Accrual vs. Cash Accounting - A Primer
What even is cash accounting, accrual accounting, and the differences?
Cash Accounting
Cash accounting is probably what you think of when you think of the simplest way to track your finances. Someone paid me on Tuesday so I earned revenue on Tuesday. I paid someone Thursday, so I had an expense on Thursday.
I really follows one rule: record activity when the money moves.
When cash comes in from a payer, that’s revenue. When cash leaves the bank to pay employees, rent, supplies, malpractice, or pizza, that’s an expense.
There’s no tracking of accounts receivable (what people owe you) or accounts payable (what you owe other people). No timing adjustments, accrual entries, or other accountant words. It’s basically just looking at your bank account. Or like when you used to balance your check book in the glory days.
This approach is clean and intuitive. It also helps that most medical practices file taxes on a cash basis anyways. The reason for that is due to pesky payer payment timings and denials, so one can avoid paying tax on revenue that hasn’t been collected.
In essence, you are left to manage by bank account or your billing company’s metrics. All of which are a bit like driving while looking in the rearview mirror. Better than driving with your eyes closed for sure, but it can also present other challenges.
Accrual Accounting
On the flip side, accrual accounting is what most large operations use, but to be fair, it can be… okay… it is more administratively complex than cash accounting.
The real crux you should care about in accrual accounting is when revenue is recognized and recorded and when expenses are incurred and recorded.
Revenue is recorded when services are performed, because that’s when the revenue is earned.
Expenses are recorded when they are incurred, because that’s when the economic benefit is consumed.
This aligns with the core accounting principles: revenue recognition and expense matching.
Here’s how it flows at a high level:
A patient comes in for a visit or procedure. Once completed, the service appears as revenue on that date of service. The practice records revenue and increases accounts receivable representing the claim to future payment. When cash arrives, the receivable is reduced, but revenue doesn’t change, because it already reflected the economic activity of the practice.

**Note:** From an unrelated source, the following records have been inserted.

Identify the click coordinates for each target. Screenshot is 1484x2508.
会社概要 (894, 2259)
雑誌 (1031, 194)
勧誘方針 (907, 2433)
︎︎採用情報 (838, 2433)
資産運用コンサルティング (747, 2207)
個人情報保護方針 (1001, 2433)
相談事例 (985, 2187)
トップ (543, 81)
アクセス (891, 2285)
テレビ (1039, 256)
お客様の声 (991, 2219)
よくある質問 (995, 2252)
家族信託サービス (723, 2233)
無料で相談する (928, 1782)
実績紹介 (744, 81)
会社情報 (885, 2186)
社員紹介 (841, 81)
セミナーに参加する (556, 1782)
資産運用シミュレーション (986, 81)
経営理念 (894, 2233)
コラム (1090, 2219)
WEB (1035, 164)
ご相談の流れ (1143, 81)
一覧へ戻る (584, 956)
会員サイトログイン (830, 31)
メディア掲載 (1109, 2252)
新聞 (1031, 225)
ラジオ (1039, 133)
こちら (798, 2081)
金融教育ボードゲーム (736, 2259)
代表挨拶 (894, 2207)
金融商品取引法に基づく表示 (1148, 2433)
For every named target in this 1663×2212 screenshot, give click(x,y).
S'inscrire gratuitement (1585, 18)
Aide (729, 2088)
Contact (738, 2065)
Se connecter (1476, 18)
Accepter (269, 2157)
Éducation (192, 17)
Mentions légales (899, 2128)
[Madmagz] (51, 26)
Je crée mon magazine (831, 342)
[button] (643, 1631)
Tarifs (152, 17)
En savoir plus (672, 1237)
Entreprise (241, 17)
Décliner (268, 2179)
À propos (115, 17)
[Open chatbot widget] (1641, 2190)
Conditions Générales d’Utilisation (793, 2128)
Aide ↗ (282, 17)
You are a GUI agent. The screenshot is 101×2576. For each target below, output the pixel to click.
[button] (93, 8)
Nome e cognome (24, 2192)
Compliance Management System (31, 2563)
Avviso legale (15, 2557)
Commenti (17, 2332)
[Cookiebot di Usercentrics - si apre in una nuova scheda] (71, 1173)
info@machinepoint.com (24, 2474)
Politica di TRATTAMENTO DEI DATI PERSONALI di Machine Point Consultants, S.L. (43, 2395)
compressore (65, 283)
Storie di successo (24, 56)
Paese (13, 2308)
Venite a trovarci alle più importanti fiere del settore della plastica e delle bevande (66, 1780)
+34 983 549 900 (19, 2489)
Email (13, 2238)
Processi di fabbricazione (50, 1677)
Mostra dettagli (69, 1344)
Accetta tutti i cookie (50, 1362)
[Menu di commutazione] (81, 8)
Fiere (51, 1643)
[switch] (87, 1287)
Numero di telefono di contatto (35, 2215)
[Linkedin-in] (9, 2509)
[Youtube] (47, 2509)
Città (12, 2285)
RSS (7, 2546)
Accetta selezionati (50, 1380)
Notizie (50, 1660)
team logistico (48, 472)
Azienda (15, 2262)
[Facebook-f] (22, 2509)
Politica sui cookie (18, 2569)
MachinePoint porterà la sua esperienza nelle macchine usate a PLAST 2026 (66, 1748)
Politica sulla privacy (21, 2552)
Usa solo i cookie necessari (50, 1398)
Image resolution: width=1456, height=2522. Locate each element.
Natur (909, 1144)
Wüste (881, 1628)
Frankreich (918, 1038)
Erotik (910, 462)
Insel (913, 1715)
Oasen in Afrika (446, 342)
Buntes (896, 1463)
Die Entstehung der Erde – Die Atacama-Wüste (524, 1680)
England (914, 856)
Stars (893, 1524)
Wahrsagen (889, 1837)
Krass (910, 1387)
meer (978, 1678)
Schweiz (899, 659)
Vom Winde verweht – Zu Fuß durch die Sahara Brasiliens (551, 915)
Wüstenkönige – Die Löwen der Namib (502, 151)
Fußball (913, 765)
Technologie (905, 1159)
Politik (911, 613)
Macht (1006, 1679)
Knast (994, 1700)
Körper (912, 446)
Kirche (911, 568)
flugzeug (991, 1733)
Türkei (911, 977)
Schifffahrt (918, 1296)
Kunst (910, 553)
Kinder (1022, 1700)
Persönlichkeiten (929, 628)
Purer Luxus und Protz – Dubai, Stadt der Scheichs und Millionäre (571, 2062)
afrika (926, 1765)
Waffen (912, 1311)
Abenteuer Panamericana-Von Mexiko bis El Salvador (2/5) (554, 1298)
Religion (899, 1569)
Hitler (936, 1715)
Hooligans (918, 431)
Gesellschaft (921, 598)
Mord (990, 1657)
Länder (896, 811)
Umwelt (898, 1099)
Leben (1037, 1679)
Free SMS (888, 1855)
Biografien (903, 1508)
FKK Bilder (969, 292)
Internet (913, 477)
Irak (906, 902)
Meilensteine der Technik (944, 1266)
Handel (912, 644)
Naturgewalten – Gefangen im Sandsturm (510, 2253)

Expenses follow the same logic. When that patient received care clinicians were providing those services to enable the revenue. So for expenses, we use the matching principle and payroll for the clinical month is matched to the month’s revenue, not the week payroll was run. Likewise, supplies are expensed when used, not when the invoice is paid.
Accrual accounting produces a profit and loss statement that connects the practice’s work, its cost structure, and its financial outcome. It allows for forecasting, budgeting, productivity analysis, and margin assessment. It can also be a shift from looking in the rearview mirror to looking through the windshield.
Wrapping up
Accrual and cash accounting answer two different questions. Cash shows what moved through the bank. Accrual shows what the practice earned and consumed in real time. Cash reflects liquidity. Accrual reflects performance.
A practice that wants to understand margins, production, payer dynamics, and operational reality may benefit from the accrual lens somewhere in its financial workflow.